本发明还认为, 不同的音频信号有不同的音元组成, 音元与音元之间的差异 与信号内容有关。顺序连接的性状相同或相近似的音元重复次数愈多, 则表达同一 内容的声音在时间上持续得愈长。 同理,顺序连接的性状相同或相近似的音元个数 愈少, 则表达同一内容的信息在时间上持续得愈短。 因此, 本发明的音频信号保真 变速处理方法就是在音频信号中人为地增加或减少这种顺序连接的性状相同或相 近似的信息单元, 使表达同一内容的信息在时间上持续得更长或更短,从而达到保 真变速处理的目的。
实施例 1
为了在音频信号中加入或删除一定量的声音信息, 首先应考虑的问题是在什么 地方插入或删除声音信息, 插人或删除怎样的信息。
音频信号保真变速处理包括两个方面:音频信号保真变慢处理和变快处理。先讨 论音频信号保真变慢处理方法。 首先将音频信号切割成小段, 每小段的长度应在 0.1-400毫秒之间。 在部分或所有小段后插入一段信息单元。
众所周知, 通常人耳的听觉范围一般在 20Hz至 20kHz之间。 频率在这段范围 内的声音是人耳所能听到的。本发明人根据实验,如要在整个可听范围内用本发明 进行变速处理, 并达到较好的效果, 则上述每小段的长度最好在 0.1 - 400毫秒之 间。 考虑到语言信号的频带范围一般在 200至 4000Hz , 所以对于语言信号, 小段 较佳的长度范围为 1-20毫秒。
在确定了插入声音信息的位置后, 需进一步确定插入多少声音信息。 这应根据 用户所要求的变速的程度来决定, 例如需要将声音延长 1/2, 即如原来正常放 1分 钟的内容, 现在要放 1.5分钟。 这就需要在原来的音频信号中插人 1/2倍的声音信 息, 可以有如下几种插入方法:
1 . 在每个切割点插入一段长度等于切割点前一小段的 1/2的信息单元; 2 . 在每隔一个切割点插入一段长度等于切割点前一小段的信息单元。
前一种插入方法属于在全部小段后插入一段信息单元, 而后一种插人方法属于 在部分小段后插人一段信息单元, 是均匀地插入的, 当然也可以非均匀地插入。
再举一例, 如需要将声音 (音频信号)延长 1倍, 即原来正常放 1分钟的内容, 现在要放 2分钟, 这需要在原来的音频信号中插入 1倍的声音信息, 可以用如下几 种插入方法:
1 . 在每个切割点插入一段长度等于切割点前一小段的信息单元;
2 . 在每个切割点插人一段长度小于 400毫秒的信息单元, 插入的信息单元的 总长度等于需插入的音频信号长度, 在本例中为 1分钟;
3 . 在每隔一个切割点插人两段长度小于 400毫秒的信息单元, 插入的信息单 元的总长度等于需插人的音频信号长度, 在这里为 1分钟。

所提供信息:

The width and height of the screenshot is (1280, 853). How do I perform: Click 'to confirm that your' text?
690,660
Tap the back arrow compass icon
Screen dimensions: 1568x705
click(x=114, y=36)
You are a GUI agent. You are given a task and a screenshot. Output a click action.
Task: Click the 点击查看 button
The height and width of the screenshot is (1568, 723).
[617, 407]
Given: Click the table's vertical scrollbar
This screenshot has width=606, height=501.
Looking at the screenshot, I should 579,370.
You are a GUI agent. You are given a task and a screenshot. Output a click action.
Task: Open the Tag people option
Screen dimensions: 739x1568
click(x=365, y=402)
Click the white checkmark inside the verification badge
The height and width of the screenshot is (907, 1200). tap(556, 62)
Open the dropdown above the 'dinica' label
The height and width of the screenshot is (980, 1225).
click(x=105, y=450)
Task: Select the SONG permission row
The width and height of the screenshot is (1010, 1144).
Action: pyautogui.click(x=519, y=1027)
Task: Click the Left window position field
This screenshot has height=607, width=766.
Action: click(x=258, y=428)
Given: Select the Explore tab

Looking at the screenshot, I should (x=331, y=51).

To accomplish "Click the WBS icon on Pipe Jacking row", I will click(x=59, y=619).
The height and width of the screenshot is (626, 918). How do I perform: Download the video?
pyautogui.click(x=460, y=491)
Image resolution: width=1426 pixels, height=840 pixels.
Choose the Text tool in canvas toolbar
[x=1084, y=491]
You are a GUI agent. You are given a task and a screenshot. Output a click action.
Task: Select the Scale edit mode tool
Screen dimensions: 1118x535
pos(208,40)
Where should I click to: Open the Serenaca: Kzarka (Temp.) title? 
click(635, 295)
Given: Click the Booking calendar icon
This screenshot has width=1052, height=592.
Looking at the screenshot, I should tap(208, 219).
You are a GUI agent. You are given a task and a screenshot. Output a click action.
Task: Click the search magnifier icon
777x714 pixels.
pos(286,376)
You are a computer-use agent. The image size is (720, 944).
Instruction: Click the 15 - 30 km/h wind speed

任务挑战:
(a) 依据关于音频信号保真变速处理的正文，判断下列陈述是否与之相符：（i）音频信号切割后每小段的长度应在0.1至400毫秒之间；（ii）对于语言信号，小段较佳的长度范围为20至400毫秒；（iii）文中说明信息单元只能均匀地插入。每项请回答“是”或“否”，并逐字引用正文中起决定作用的原句。
(b) 请接续关于音频信号保真变速处理的正文，从其末句之后往下撰写。

答题结果:
(a)
（i）是。依据：“每小段的长度应在 0.1-400毫秒之间”。
（ii）否。依据：“较佳的长度范围为 1-20毫秒”。
（iii）否。依据：“当然也可以非均匀地插入”。

(b)
当需要将声音延长更多倍时, 在切割点后插入的信息单元的个数将相应增多。 上面所插入的信息单元可以是如下几种:
1 . 空白信号;
2 . 插入点前一小段的全部或部分信号;
3 . 经幅值修正的插入点前一小段的全部或部分信号。
由于, 如眼睛有视觉残留一样, 人的耳朵也有听觉残留现象, 因此在小段之后 插人一段空白信号是可行的。 根据实验, 一般该空白信号的长度取 50毫秒为佳, 但不宜超过 100毫秒。 在上述第 3种的信息单元中, 所谓的幅值修正是指将信号幅 值放大或者衰减。 另外, 上述三种信息单元可以单独使用, 也可以两两组合使用或 者全部一起组合使用。
现在来讨论音频信号保真变快处理方法。 切割方法与音频信号保真变慢处理方 法相同, 将音频信号切割成小段, 每小段的长度在 0.1-400毫秒之间。 现在假设需 要将音频信号缩短 1/4 , 可以用如下方法进行缩短, 即每隔四个切割点删除一个小 段, 这是一种均匀间隔地删除小段的方法, 也可以不均匀地进行删除, 如隔 3个切 割点删除一个小段, 然后再隔 5个切割点删除一个小段, 但总体来说, 删除的小段 总数应等于总的音频信号的 1/4。 在删除了小段之后, 将未删除的小段信号紧缩连 接起来。
在本实施例中, 切割小段的时间间隔取 1 - 20毫秒, 这是一种较佳的情况。 一 般, 切割成的小段的长度可以在 0.1 - 400毫秒内选取。 在同一次切割中, 切割成 的小段长度可以一致, 也可以不一致, 只要小段的长度在 0. 1 - 400毫秒内即可。
在本实施例中所处理的信号都是数字信号, 如果处理前音频信号为模拟的, 则 应先进行模 /数转换。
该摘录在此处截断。